An insight into the engineering interface of OMRT. Here the hidden complexity of parametric design is revealed.
That’s some great insight. Always interesting to think of this human and computer interplay. I’m also curious if you could speak about what kind of project gets you excited?
That’s a good question. I think for me it is always these innovative projects that get me excited. The kind of builds that are pushing the limits of what’s been done before.
So a project when you’re really pushing into the unknown?
Yes, exactly. When it’s on the edge of Research and Development and there is no established best practice on how we should proceed. These are the real challenges I really
We recently did a project where our current tech couldn’t answer the clients questions. Because of that, we had to develop a new method in order to fully address the client’s questions.

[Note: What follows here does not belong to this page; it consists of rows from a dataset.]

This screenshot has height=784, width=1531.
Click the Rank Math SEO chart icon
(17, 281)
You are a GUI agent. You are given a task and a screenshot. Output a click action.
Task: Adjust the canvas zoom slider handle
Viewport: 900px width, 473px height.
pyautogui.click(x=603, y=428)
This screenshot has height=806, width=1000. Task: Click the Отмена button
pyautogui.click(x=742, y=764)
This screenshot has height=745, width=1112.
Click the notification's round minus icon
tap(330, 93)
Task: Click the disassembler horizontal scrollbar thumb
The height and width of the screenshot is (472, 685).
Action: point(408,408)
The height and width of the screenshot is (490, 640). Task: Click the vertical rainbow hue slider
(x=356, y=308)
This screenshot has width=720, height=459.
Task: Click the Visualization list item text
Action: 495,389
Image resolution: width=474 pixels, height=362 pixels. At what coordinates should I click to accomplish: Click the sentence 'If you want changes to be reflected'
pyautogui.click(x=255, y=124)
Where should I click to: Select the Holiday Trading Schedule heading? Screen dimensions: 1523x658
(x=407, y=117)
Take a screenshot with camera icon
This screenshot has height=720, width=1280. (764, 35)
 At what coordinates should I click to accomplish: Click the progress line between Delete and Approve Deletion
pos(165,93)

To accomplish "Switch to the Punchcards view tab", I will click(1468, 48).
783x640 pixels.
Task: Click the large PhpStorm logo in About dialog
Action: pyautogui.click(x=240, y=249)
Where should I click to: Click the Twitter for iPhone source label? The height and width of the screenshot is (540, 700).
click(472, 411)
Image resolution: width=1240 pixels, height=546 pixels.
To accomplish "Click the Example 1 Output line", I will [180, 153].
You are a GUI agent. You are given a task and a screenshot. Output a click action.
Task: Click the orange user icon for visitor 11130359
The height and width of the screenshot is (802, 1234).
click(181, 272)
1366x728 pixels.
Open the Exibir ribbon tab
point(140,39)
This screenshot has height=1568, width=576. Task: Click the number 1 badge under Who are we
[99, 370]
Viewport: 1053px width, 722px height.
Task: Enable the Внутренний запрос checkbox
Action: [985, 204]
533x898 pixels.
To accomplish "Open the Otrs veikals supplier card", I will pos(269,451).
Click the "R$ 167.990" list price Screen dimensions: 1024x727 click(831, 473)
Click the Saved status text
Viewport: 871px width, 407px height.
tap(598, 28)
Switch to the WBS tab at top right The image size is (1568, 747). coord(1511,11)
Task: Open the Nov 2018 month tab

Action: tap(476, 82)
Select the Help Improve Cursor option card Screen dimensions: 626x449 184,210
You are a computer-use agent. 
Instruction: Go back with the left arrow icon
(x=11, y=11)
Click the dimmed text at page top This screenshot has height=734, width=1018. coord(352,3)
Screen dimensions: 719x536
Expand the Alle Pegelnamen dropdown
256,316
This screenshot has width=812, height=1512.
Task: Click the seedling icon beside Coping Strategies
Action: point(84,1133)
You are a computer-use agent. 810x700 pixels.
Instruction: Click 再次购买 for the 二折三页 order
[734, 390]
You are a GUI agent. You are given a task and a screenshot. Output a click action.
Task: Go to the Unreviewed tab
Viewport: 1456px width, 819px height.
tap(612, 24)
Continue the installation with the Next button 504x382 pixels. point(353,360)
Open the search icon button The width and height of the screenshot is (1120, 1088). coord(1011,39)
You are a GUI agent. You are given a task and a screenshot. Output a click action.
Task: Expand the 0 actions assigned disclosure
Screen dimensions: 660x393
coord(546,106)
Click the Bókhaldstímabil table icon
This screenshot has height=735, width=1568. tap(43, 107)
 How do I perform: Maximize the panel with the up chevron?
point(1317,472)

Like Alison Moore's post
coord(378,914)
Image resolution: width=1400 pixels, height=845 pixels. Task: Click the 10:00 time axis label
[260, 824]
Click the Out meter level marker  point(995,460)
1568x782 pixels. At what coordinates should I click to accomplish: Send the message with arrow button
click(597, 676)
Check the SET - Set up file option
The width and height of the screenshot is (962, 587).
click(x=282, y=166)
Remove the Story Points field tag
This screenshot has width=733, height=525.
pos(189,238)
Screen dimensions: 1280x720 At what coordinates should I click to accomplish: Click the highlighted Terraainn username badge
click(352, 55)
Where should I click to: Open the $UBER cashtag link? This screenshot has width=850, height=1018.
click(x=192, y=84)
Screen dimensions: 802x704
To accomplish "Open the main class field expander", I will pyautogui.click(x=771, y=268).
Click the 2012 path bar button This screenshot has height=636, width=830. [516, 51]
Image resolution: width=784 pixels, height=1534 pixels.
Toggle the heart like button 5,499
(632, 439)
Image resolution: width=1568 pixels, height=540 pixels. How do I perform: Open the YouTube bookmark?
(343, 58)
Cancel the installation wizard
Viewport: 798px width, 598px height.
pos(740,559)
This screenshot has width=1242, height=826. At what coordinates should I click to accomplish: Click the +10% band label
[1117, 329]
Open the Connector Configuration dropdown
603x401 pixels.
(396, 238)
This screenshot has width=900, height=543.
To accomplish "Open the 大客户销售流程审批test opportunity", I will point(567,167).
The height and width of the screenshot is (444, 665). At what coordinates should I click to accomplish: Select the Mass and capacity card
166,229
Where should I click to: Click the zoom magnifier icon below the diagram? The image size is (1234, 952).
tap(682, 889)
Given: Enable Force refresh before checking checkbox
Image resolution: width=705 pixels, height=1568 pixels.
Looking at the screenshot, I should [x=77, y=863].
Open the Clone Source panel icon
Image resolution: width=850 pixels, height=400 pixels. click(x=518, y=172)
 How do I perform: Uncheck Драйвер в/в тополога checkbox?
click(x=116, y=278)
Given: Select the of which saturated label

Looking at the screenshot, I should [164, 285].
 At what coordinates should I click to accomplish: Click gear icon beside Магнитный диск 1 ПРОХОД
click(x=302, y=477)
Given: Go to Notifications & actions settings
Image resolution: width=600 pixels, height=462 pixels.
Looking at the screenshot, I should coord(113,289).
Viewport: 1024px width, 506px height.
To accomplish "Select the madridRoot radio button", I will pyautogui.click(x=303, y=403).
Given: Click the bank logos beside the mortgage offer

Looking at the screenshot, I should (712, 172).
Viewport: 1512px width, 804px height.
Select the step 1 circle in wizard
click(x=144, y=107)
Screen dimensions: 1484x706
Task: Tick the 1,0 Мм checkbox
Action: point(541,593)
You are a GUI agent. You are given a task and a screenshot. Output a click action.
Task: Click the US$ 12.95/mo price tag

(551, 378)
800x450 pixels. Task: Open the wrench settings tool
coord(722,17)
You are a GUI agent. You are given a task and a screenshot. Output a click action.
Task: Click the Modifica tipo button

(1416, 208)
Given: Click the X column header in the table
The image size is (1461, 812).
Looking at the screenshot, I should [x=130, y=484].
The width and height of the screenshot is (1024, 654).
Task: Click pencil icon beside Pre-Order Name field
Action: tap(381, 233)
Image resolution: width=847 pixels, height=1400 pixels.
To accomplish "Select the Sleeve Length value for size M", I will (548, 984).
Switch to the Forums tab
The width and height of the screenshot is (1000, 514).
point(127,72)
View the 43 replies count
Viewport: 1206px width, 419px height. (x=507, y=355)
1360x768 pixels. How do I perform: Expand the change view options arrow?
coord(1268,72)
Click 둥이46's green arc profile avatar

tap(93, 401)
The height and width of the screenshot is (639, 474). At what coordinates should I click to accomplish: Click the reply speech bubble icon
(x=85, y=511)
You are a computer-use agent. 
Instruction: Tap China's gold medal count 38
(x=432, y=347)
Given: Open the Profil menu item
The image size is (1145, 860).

Really nice answers! I’ve definitely learned a thing or two. Just to finish on a lighter note, I heard you recently had a small project in your neighbourhood to build a bench for the street. Did your project management skills come in handy?
That’s a good one! Yes, recently with a few neighbours we wanted to build a nice bench for the street. I guess you could say my skills came in handy when I was running door to door making sure the other neighbours were happy with our project.
I think it was definitely a lot easier to approach than a parametric design study. People don’t need education on what a bench looks like! That’s great! Think that’s a nice place to leave it.
Been a pleasure, thanks!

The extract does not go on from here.